La princesse se retourna pour constater que Nanaki était apparu à ses côtés à un moment donné. Le jeune homme aux cheveux d’un blanc pur et aux yeux d’un rouge ardent fixait Falanya.
« Passe tes bras dans les manches. Il fait froid ici. »
Falanya obéit et porta la veste correctement. Elle n’avait pas réalisé à quel point elle avait froid jusqu’à ce qu’elle enfila le manteau et qu’une légère chaleur l’envahisse. Cependant, même la chaleur supplémentaire n’atténua pas son expression crispée. Elle continuait à regarder la scène hivernale avec solennité. Nanaki lui fit face et reprit la parole.
« Le choc ne s’est pas encore estompé ? »
« Hein ? »
Falanya leva les yeux vers Nanaki et poursuivit.
« Wein te l’a dit, n’est-ce pas ? De l’histoire des Flahms. »
« … »
Falanya fixa les yeux de Nanaki. Le garçon montrait rarement des émotions, mais ce n’était pas comme s’il n’avait jamais connu la colère, le bonheur ou la tristesse. Même aujourd’hui, son profil était vide — ou du moins, c’est ce que la plupart des gens auraient pensé.
Falanya voyait les choses différemment. Elle pouvait voir le changement subtil dans les traits de Nanaki. En ce moment, il semblait plutôt abattu.
Elle pouvait aussi en deviner la raison.
« Oui, tu as raison.

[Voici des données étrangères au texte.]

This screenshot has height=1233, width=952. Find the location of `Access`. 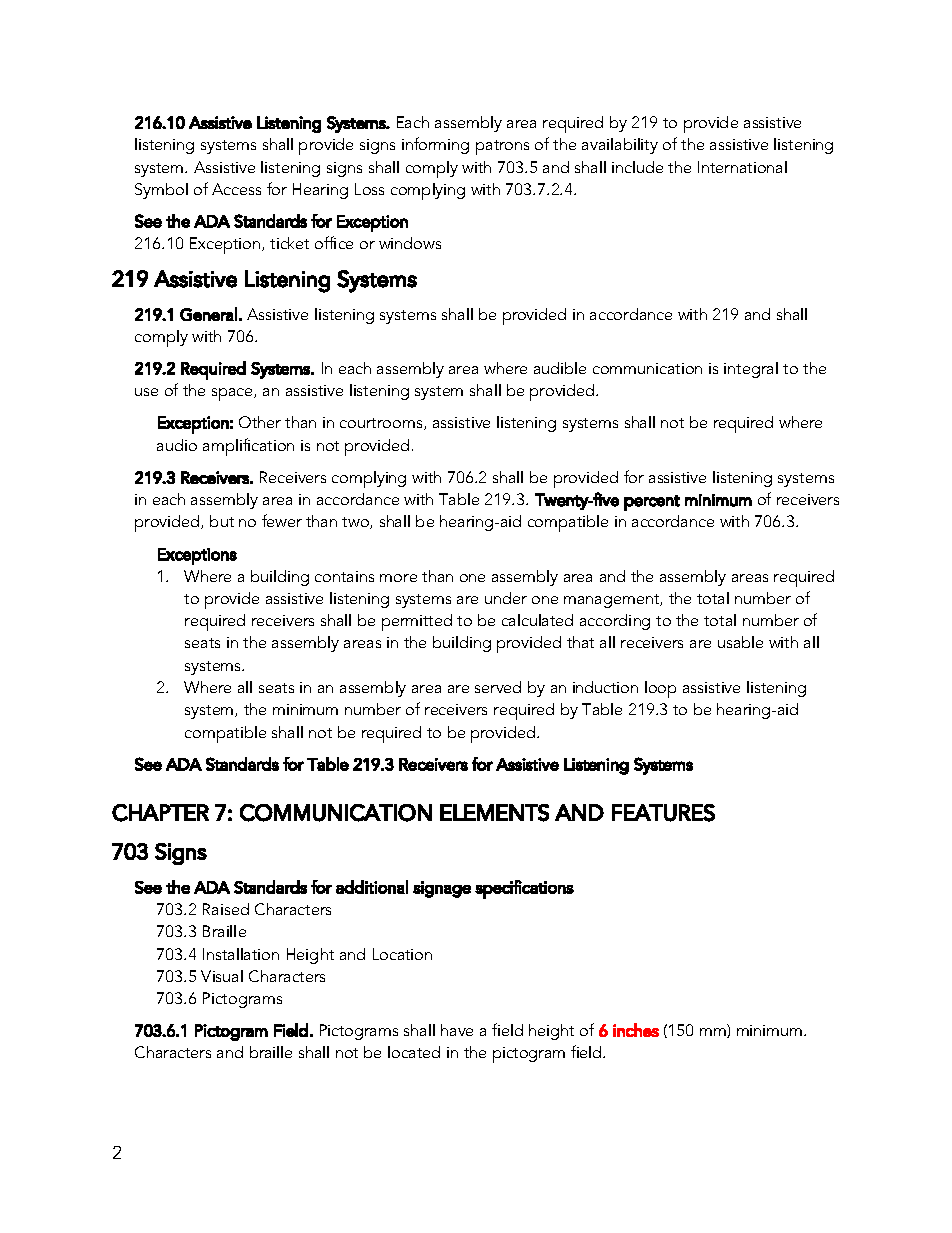

Access is located at coordinates (236, 189).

J’ai été choqué d’apprendre les massacres commis par les Flahms. »
L’homme Flahm, connu sous le nom de « Fondateur », avait choisi de créer sa propre divinité après qu’un voyage à la recherche de dieux avait prouvé qu’il n’en existait pas. Le résultat fut le seul vrai Dieu.
Selon Wein, le fondateur avait dû penser qu’il s’agissait d’une révélation divine. La plupart des divinités avaient besoin de quelque chose pour régner. Un dieu de la forêt domine une forêt, un dieu de la rivière domine une rivière et un dieu de la montagne domine une montagne. Cela les rendait plus faciles à visualiser et à croire.
Cependant, les êtres divins qui habitaient ces objets perdaient également leur influence lorsque leur territoire était détruit. Au cours de ses voyages, le fondateur s’était rendu compte que les humains allaient inévitablement abattre les forêts, endiguer les rivières, sculpter les montagnes et détruire les objets de leur culte.
Il avait besoin d’une terre éternelle et sacrée, loin de la portée de l’humanité. Quelle ironie que les divins gardiens de l’humanité aient eu besoin d’être protégés par leurs propres fidèles.
C’est ainsi que le fondateur s’était lancé dans une nouvelle quête.
Les océans n’étaient pas de bons choix. Un jour, l’homme conquerra les mers. Le ciel ne fonctionnerait pas non plus, car les humains viendraient à le dominer aussi. Même les étoiles étaient douteuses. L’humanité finirait par les toucher.